Parti il y a quelques années pour les bords du Golfe Persique, où se trouve un site industriel sur lequel il devait réaliser un documentaire de commande, le jeune réalisateur Vahid Vakilifar en est revenu avec le désir de réaliser son premier long-métrage de fiction sur la vie des habitants qu’il y avait rencontrés. Il lui fallut ensuite trois ans pour trouver un producteur et six mois pour obtenir les autorisations nécessaires auprès des autorités iraniennes, pour un film qui sera finalement tourné très rapidement, en vingt jours. Le résultat, remarquablement maîtrisé et abouti, marque les débuts d’un jeune réalisateur pour le moins prometteur.
« Gesher », en persan, désigne une plante aquatique présente dans le Golfe Persique. Très fragile et molle en début de croissance, cette plante finit en grandissant par se former une peau dure et tranchante, dangereuse pour qui se risquerait à y poser le pied. La réalité que Vahid Vakilifar porte à l’image, dans un dispositif toujours proche de celui du documentaire, ressemble donc à cette plante aquatique, énoncée en titre comme métaphore autant que comme programme : pour les personnages du film, peut-être existât-il un jour une douceur, une tendresse que l’avancée du temps anéantit toutefois, comme en une mutation inéluctable. Et à l’image du « gesher » qui s’accroche au rocher pour finalement se confondre, en texture du moins, avec lui, les hommes perdent ici un peu de leurs caractères propres pour se fondre dans l’espace qui les abrite : privés d’habitat décent, Qobad, Jahan et Nezam dorment dans des pipelines à l’abandon, devenant peu à peu les extensions d’un décor industriel qui les ingère, au sens propre du terme. Leur humanité s’en trouve à chaque plan amoindrie, le long d’une lutte sans merci qu’occasionnent les gestes d’un quotidien annihilant.
Monté par Jafar Panahi, Gesher témoigne d’un agencement quasi-mathématique du monde, où l’immensité de l’âme humaine semble sans cesse se heurter à une segmentation destructrice de l’espace. Au découpage quasi géométrique de la plupart des plans, Vahid Vakilifar oppose la profondeur de la nuit, seul moment d’intimité et d’amitié pour les personnages, où paradoxalement l’unique source de lumière reste l’usine en pleine activité.

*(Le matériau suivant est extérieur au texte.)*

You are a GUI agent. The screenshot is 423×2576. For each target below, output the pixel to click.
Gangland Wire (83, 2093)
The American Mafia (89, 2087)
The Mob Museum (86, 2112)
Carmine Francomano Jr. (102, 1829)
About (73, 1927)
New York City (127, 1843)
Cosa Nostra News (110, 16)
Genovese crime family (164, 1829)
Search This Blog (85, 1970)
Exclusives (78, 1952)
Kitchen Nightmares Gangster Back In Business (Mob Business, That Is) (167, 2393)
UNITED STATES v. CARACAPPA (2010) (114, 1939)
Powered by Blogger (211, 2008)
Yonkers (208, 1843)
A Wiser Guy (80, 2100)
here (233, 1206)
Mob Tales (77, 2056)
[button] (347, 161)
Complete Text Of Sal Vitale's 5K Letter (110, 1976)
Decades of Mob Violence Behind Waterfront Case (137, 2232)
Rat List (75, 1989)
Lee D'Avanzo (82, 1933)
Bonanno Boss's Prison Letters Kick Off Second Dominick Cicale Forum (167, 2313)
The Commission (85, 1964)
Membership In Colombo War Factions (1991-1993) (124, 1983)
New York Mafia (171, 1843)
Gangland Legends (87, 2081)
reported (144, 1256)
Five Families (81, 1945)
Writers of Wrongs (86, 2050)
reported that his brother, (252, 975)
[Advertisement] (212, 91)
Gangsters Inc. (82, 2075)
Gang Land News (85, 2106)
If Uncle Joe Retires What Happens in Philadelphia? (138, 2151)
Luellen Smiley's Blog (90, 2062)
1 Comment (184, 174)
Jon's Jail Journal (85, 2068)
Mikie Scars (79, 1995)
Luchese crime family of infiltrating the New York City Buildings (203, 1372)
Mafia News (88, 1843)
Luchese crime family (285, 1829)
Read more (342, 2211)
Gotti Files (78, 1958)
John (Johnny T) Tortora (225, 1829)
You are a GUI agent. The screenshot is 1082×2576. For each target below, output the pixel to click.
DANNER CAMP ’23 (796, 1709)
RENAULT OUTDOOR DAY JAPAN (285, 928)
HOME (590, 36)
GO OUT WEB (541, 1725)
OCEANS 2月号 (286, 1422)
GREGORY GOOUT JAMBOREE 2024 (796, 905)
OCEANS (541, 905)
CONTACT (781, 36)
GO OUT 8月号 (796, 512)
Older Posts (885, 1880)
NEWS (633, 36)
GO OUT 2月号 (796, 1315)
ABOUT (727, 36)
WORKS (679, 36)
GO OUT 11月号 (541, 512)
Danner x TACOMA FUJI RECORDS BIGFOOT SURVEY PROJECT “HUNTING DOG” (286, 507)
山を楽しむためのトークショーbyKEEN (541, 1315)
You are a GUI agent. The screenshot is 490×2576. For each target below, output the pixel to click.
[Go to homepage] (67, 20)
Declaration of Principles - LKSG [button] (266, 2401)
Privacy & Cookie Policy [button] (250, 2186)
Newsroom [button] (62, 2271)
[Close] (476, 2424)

Travaillant sur des motifs répétitifs, qui donnent forme à l’aliénation des personnages, Vahid Vakilifar donne à voir une réalité très concrète, sans cesse transcendée pourtant par des intermèdes littéralement contemplatifs, visions oniriques d’une industrie nourricière, ou de l’horizon que les trois personnages semblent désirer ardemment. Ici en effet, aucune trace vraiment d’un misérabilisme qui tirerait le film vers une quelconque forme de didactisme. Souvent sectionnés à l’image, réduits à des membres purement fonctionnels, les personnages gardent la ligne d’une lutte silencieuse, et le regard tournés vers le large, maintiennent les images d’un ailleurs possible et d’une humanité restaurée.